Data Lakes are an ideal workload to be deployed in the cloud, because the cloud provides performance, scalability, reliability, availability, a diverse set of analytic engines, and massive economies of scale. ESG research found that 39% of respondents considering cloud as their primary deployment for analytics, 41% for data warehouses, and 43% for Spark/Processing.
Data Lakes allow you to store relational data like operational databases / OLTP and data from line of business applications, and non-relational data like mobile apps, IoT devices, and social media. They also give you the ability to understand what data is in the lake through crawling, cataloging, and indexing of data.

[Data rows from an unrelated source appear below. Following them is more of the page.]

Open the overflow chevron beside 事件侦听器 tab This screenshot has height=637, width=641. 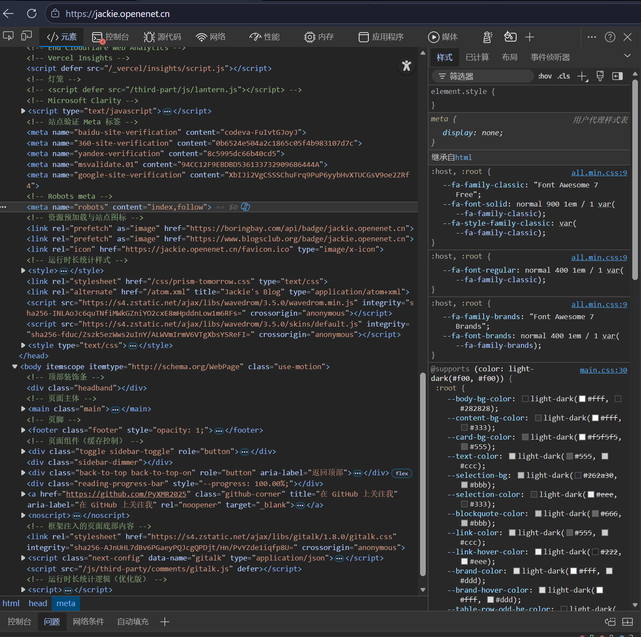click(x=627, y=56)
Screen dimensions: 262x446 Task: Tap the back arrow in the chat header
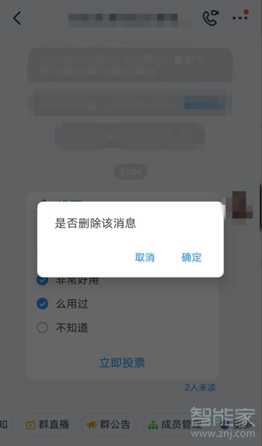[x=17, y=18]
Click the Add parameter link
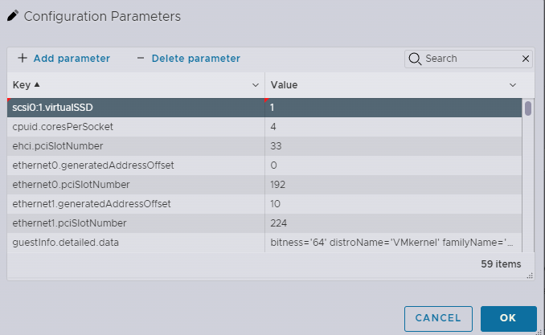The height and width of the screenshot is (335, 545). coord(72,58)
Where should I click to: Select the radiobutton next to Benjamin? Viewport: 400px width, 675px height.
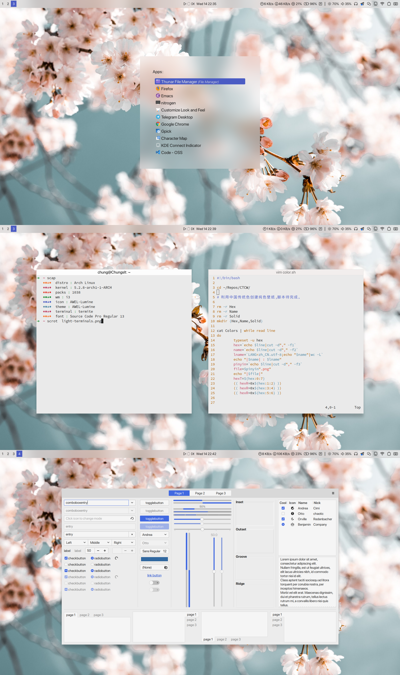(x=283, y=524)
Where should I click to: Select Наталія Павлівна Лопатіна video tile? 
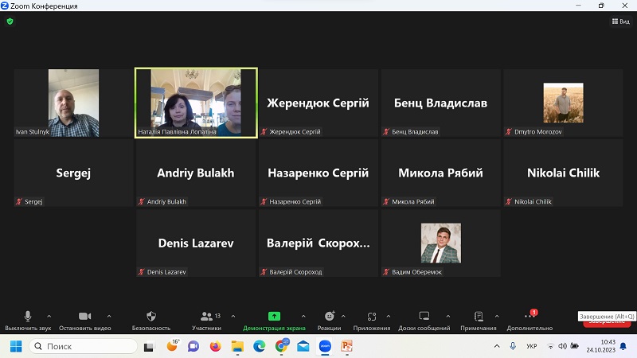coord(196,103)
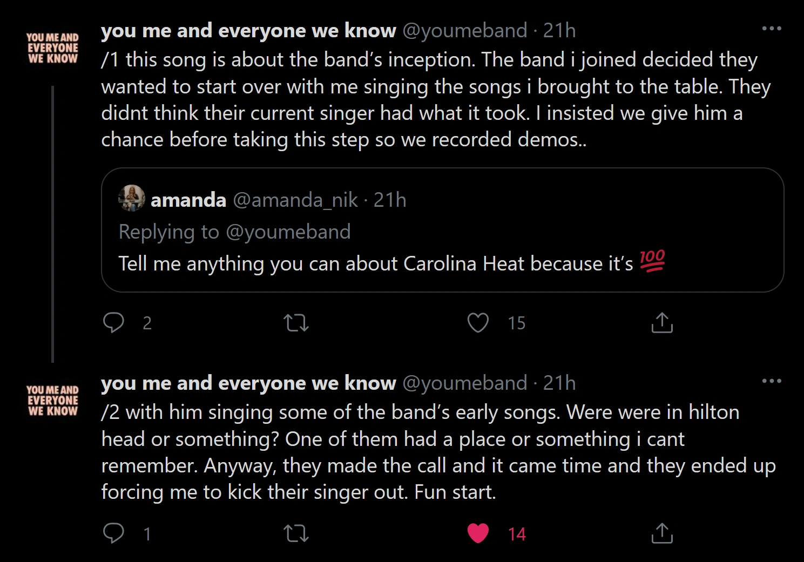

The main challenge with a data lake architecture is that raw data is stored with no oversight of the contents. For a data lake to make data usable, it needs to have defined mechanisms to catalog, and secure data. Without these elements, data cannot be found, or trusted resulting in a data swamp. Meeting the needs of wider audiences require data lakes to have governance, semantic consistency, and access controls.
What is Data Mart
A Data Mart is a filtered (and sometimes aggregated) subsection of a Data Warehouse to make it easier for a particular group to query data. It provides a smaller schema with only the relevant tables for the group. For example, you would like to build data mart for sales, accounts, marketing, security, infrastrcture data of your organization.
Why you do you build data mart?
- Relevance to use cases. Due to performance and relevance reasons you want limit the schema to the limited tables.
- Accessible to a variety of people and teams. Data marts allow you to expose more people to data without overwhelming them with lots of data.
- Customized architecture for different use cases. Aggregations, metric calculations, around the same data may be different by different consumer of the data. So let them do this in their respective mart.
- Maintainable with less time and effort. Having the data monitored by team leads makes it easier to identify data issues.
- Access Management. Easily protect sensitive data by limiting what teams can see in their data marts.